When this approach invites further drama, disaster, and general unhappiness, they crawl back to Jezebel and their delusions are reinforced by their "support group". Women's "support groups" abound on the internet. Radical feminists are a lot less scary than what most women these days actually believe - not radical but just plain crazy.
Going back to Zaryi as a case example. She very obviously plays stupid power games then denies she's doing it. She attends SlutWalks yet thinks it's outrageous that women are photographed in public wearing the clothes they choose to put on. She gets queasy about her flatmates hearing her sex but then makes a show for people she sees as below her on the social pyramid. She cries about women not being taken seriously or facing discrimination yet benefits from pro-female bias and refuses to engage men on equivocal terms. She talks about herself as strong and independent while manifesting irrational, unthinking loyalty to one base of power or another.
All of which inevitably leads to the "freeze your eggs" lifestyle. And when that lifestyle proves wanting, well, there's always Jezebel to explain it away.

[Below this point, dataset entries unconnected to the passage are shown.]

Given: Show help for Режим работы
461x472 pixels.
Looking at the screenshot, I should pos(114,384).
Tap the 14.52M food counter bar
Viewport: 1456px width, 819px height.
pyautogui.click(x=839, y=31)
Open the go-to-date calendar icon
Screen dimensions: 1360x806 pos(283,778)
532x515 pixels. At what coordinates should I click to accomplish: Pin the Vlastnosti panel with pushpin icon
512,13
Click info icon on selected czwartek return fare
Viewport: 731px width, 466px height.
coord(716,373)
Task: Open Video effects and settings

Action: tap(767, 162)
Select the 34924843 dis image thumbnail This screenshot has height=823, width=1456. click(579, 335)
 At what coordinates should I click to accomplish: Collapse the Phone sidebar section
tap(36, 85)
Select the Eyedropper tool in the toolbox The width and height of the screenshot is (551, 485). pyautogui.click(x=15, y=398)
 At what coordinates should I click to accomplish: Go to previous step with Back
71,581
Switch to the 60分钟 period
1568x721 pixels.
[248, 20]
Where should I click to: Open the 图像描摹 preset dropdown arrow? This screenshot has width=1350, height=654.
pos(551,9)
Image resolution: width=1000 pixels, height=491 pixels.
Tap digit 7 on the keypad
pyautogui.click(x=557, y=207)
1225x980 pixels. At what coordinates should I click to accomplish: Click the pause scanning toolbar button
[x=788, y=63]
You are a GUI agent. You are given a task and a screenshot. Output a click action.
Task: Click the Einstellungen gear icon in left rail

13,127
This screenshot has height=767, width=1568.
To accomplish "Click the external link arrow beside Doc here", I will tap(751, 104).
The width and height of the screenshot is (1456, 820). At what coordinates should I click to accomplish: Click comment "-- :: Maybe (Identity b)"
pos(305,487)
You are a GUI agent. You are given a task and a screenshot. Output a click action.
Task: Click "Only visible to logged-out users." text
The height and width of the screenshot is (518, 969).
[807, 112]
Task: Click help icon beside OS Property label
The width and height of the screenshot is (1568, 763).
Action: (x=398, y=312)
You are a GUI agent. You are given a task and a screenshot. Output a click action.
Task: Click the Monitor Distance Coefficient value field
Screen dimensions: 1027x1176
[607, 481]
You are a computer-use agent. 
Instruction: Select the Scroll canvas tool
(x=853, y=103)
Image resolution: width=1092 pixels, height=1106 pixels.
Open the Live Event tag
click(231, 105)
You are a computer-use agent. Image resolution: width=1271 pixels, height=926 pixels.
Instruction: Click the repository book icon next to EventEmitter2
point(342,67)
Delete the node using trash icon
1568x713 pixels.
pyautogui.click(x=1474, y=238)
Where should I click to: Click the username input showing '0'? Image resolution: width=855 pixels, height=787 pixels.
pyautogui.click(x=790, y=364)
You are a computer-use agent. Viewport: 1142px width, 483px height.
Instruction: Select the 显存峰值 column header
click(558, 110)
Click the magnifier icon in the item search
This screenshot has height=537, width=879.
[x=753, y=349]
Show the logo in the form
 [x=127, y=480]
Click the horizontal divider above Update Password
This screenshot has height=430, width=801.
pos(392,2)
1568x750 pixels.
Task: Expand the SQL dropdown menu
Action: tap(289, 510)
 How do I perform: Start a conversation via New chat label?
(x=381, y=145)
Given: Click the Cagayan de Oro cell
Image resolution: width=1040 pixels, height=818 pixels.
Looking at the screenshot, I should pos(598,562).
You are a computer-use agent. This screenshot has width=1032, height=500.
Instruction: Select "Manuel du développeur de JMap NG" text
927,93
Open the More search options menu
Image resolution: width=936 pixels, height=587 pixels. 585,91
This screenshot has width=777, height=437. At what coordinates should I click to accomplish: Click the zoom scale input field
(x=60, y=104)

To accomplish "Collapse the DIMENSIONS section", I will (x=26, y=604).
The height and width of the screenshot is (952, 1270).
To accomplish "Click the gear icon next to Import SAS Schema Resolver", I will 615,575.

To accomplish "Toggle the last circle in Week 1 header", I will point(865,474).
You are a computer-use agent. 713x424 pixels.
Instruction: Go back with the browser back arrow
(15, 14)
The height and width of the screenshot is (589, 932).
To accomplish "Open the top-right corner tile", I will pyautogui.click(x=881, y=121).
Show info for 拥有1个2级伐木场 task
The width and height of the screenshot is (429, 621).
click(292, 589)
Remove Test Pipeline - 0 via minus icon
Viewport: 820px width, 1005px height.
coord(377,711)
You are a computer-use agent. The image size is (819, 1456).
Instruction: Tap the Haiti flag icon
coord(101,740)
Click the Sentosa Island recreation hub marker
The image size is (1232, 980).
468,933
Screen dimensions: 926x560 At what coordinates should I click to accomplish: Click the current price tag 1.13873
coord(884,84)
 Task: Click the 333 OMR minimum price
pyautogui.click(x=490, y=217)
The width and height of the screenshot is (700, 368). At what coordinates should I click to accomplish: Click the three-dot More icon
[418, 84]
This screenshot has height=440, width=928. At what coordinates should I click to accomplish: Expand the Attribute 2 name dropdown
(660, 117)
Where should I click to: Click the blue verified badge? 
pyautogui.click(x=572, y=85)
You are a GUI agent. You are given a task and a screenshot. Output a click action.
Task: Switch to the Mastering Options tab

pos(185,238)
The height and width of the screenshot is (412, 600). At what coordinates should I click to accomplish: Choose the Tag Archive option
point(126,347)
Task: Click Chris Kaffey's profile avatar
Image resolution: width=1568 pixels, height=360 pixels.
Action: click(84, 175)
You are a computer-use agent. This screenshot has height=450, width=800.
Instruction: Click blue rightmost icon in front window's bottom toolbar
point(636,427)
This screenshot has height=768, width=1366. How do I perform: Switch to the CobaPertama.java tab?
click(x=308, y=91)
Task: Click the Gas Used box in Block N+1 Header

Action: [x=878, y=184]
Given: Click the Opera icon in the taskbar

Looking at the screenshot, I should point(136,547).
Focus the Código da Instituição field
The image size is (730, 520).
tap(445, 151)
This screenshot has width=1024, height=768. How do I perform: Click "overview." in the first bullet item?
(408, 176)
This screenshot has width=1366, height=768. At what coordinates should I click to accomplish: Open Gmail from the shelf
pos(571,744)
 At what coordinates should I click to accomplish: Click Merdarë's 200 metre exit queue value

The alternative would be to examine life in a reasonable way and make balanced choices: no, you don't always get your way; yes, men may find you less than perfectly attractive, you may have to work at it a bit; your successes may not always be yours and your failures may not always be others (nor vice versa); you can't approach friendships etc as a tug-of-war, etc.
If libertarianism is a philosophy of ignorance then "cynically idealistic" feminism is an ideology of whims.
What feminists like to call "cynical idealism" and what right-wingers like to call "libertarianism" are both the same thing and are part of a wider social monsoon in this country. Business, education, society, you name it. The pushing of outrageous claims that can't possibly be met in reality. When the cards begin to be called, the claims grow more outrageous. Diminishing returns sets in. Those who offer reasonable solutions are drowned out.
Before long, what you have, is what we have now, which is a society as a mass of rackets. Jezebel is merely one such racket.
Aestu of Bleeding Hollow... Nihilism is a copout.